Circle of dissent

Published December 25, 2020
The writer teaches at Quaid-i-Azam University, Islamabad.
The writer teaches at Quaid-i-Azam University, Islamabad.

THE dust had barely settled on the hugely triggering sight of South Waziristan MNA Ali Wazir in chains when news arrived from Canada that Karima Mehrab, a prominent figure of contemporary Baloch nationalism, had been found dead after having mysteriously disappeared.

In May, Ali Wazir’s cousin Arif was shot dead in his home district by ‘unknown assailants’, while another Baloch exile, Sajid Hussain, had been discovered dead in Sweden, after having vanished without trace. These are hardly novel events, even if foul play in the Baloch cases has not been established by police.

In recent years, Baloch, Pakhtun, Sindhi and even Punjabi dissidents have been seen as the target of state repression, or have fallen by the wayside in suspicious circumstances that have deepened feelings of mistrust between the state and long-suffering ethnic peripheries.

Balochistan has experienced at least five insurgencies, the first after Kalat’s ‘accession’ in 1948. Sindhi nationalists have long called attention to issues of demography and control over Karachi in particular. Pakhtun nationalists like Bacha Khan who used non-violence were, even before Partition, declared traitorous.

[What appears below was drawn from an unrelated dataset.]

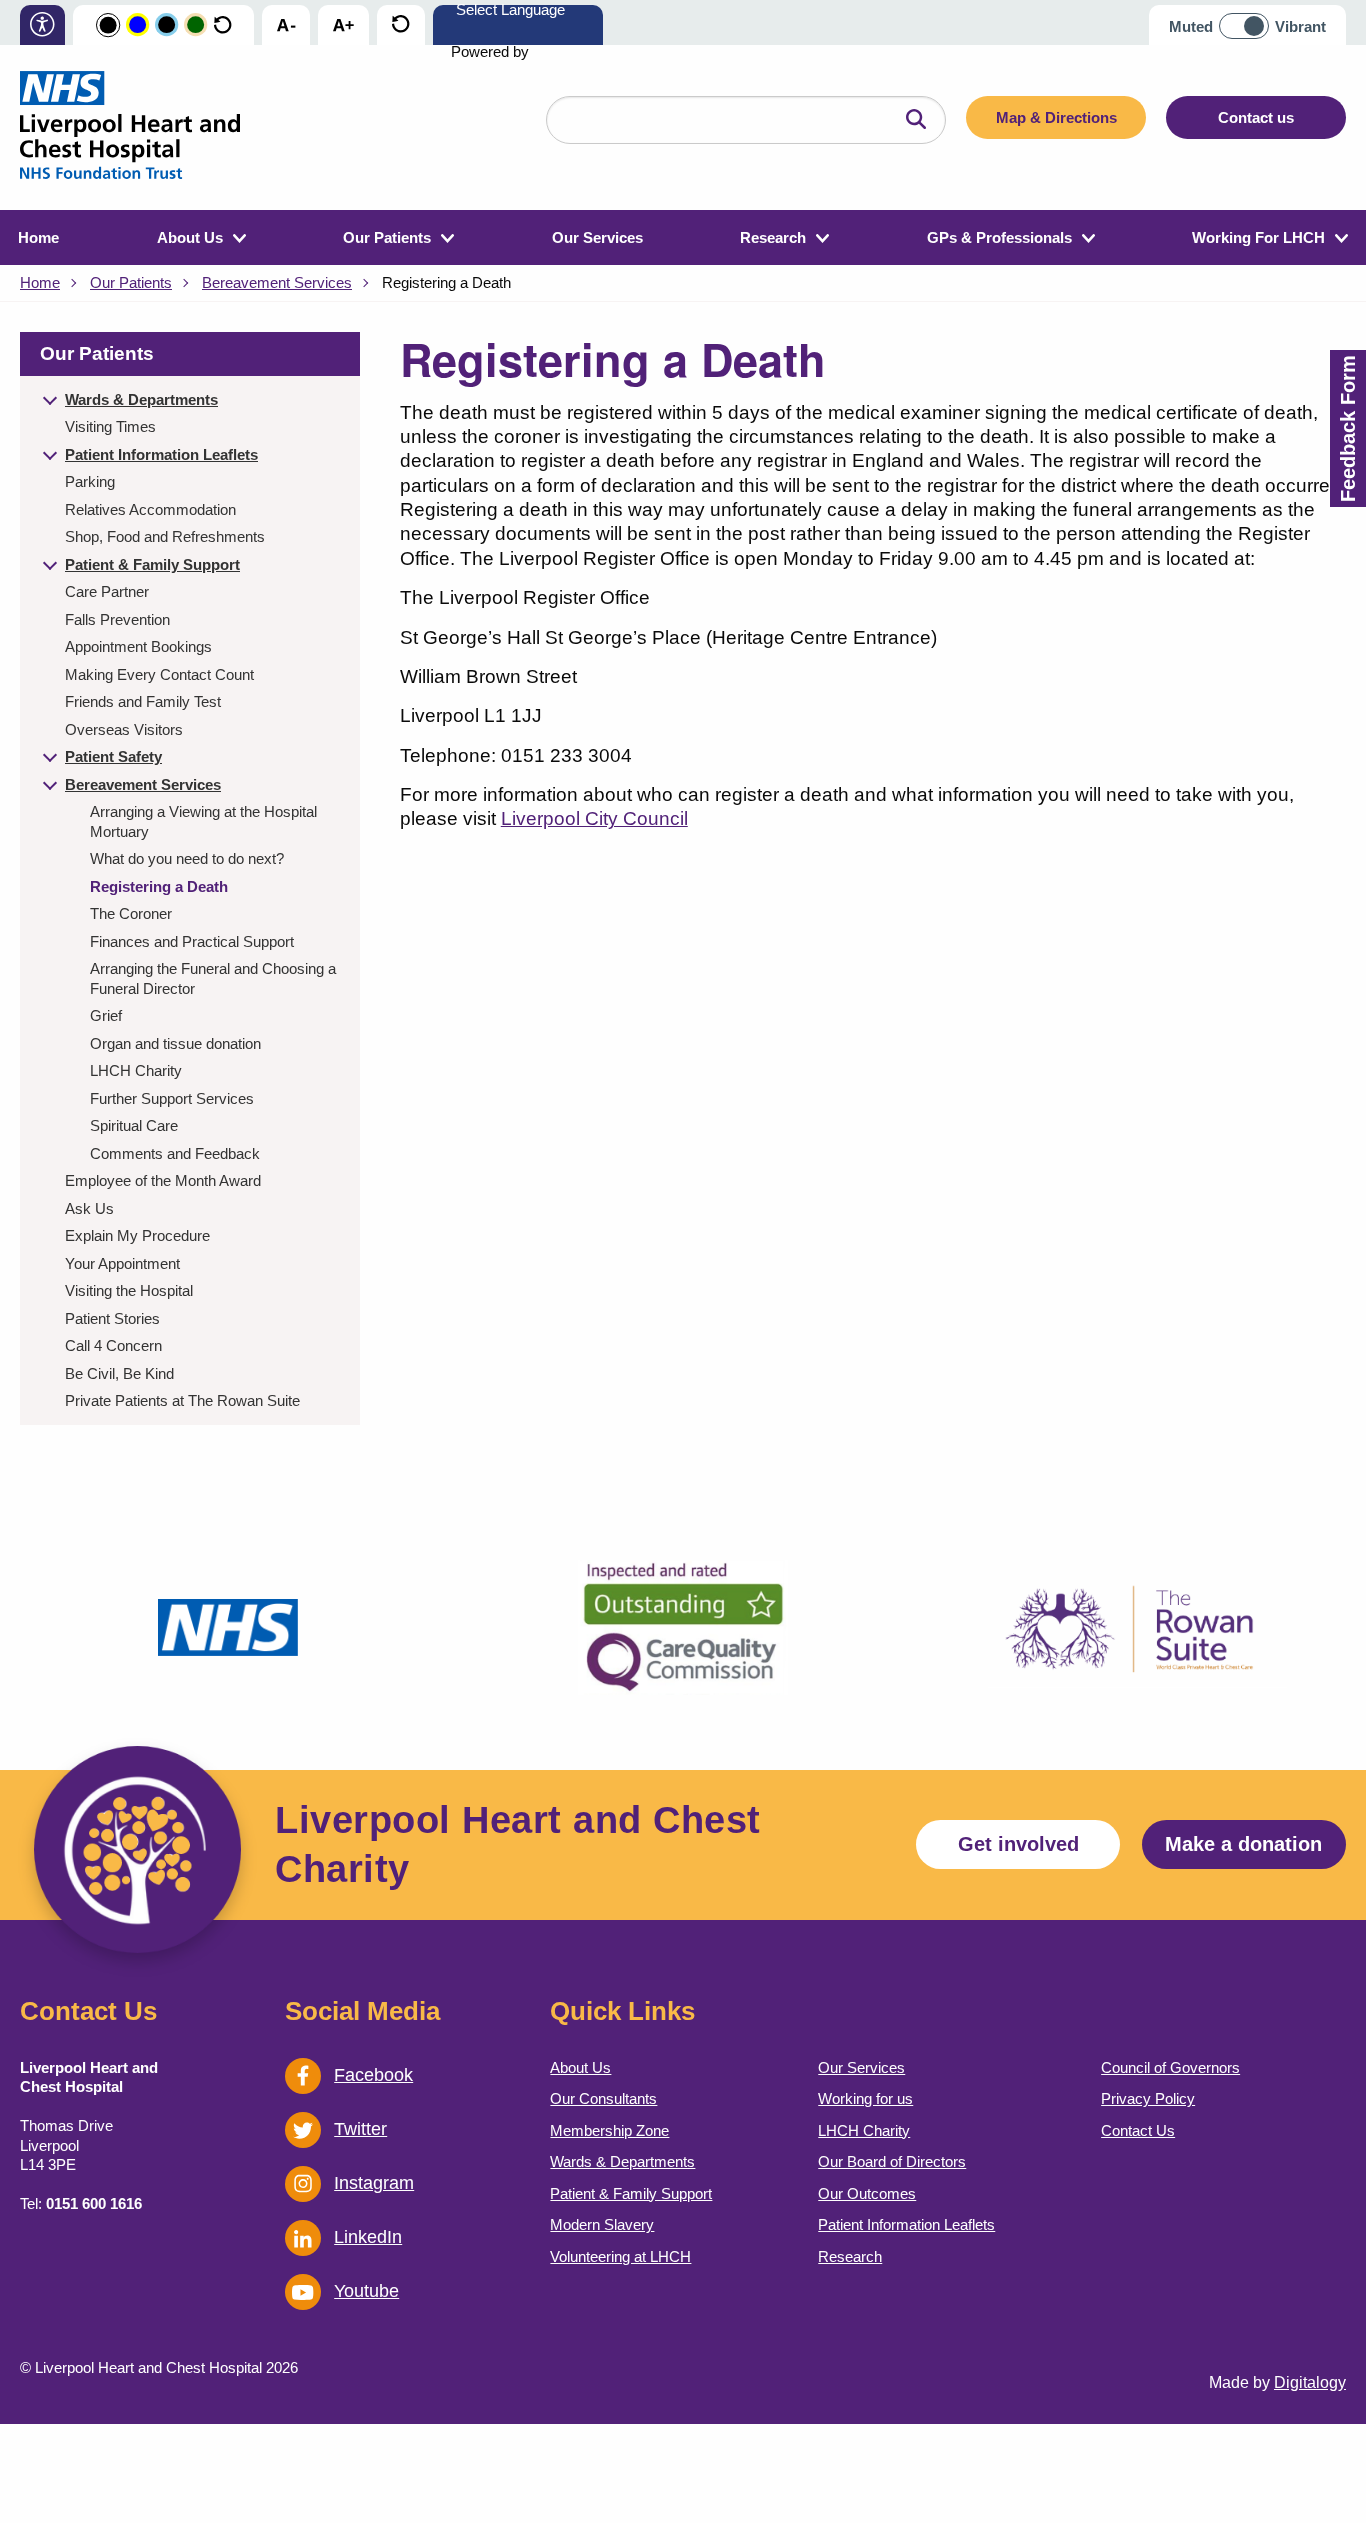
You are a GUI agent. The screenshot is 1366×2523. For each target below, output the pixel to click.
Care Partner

The state should reach out to, not criminalise, the youth.

The secession of East Pakistan is still the only example of a modern state in which a majority seceded from a minority. From the mid-1980s, even Urdu-speaking ‘Mohajirs’ have been politicised and, in the shape of the MQM, demanded that they be recognised as a separate nationality with claims to rights and resources.

The MQM was patronised by Gen Pervez Musharraf’s military regime. It has since fallen almost completely out of favour with the establishment, but the Musharraf years deepened polarisations between many ethnic peripheries and the centre. It was then that the practice of enforced disappearances became common, unaccountable military operations were conducted, and intensified geopolitical wrangling involving China, Russia, Iran, India, Afghanistan and the US deepened a siege mentality under the guise of the ‘war on terror’.

Notwithstanding the restoration of formal democracy in 2008, the state apparatus has continued to wield the big stick in ethnic peripheries, and in metropolitan centres too. The circle of dissent is, in fact, widening. To which the state is responding by pushing society and the polity towards further polarisation.

What explains this widening circle of dissent? First, the ethnic peripheries have spilled over into the centre, and, indeed, into the diaspora. Pakhtun workers, students and small businesspeople have migrated in the millions to urban centres across Pakistan; the Baloch diaspora is littered across the world; Sindhis and Seraikis have migrated in unprecedented numbers to Karachi since the floods of 2010; and other regions like GB have experienced similar out-migration.

Second, historically dominant Punjabi- and Urdu-speaking masses from the developed, central regions are increasingly stratified and politicised. The pandemic will exacerbate tensions within otherwise pro-establishment segments of Pakistan’s population. To sustain establishment hegemony in central regions is harder than ever; it is not by chance that Punjabi dissidents that have made common cause with the ethnic peripheries have been subjected to increasing coercion, the disappearance of bloggers in 2017 the start of a clear trend.

Third, mega projects designed and funded by big players both domestic and foreign are establishing a clearer line than ever between winners and losers of ‘development’. Within Pakistan, there are Bahria Town, big sugar and wheat lobbies, as well as establishment-run logistics, communications and construction companies. In terms of interventions by foreign power, CPEC stands out, but the economic, political and cultural footprint of the Gulf states and the Pakistani state’s major patron of choice, the US, will also continue to engender conflicts over resources and power. The fencing of Gwadar is an example of the ghettoisation of winners and losers that is happening more broadly across the social formation.

On the one hand, then, there is an increasingly no-holds-barred race for resources and power, with the establishment in the role of arbiter. On the other hand, brutalisation of peripheries provides a fillip to narratives of ethnic nationalism that have historical bases. The state ought to be reaching out to a young generation of politicised nationalists rather than criminalising them. The resort to ideological warfare by branding any and all demands for inclusion and dignity as ‘anti-state’ is particularly galling. Whether the individual decried as fanning separatism is an elected MNA, a Baloch who came of age under enforced disappearances, or even ordinary youth expressing their opinions on social media, history confirms the futility of a nation-building project founded on exclusion and coercion.

The writer teaches at Quaid-i-Azam University, Islamabad.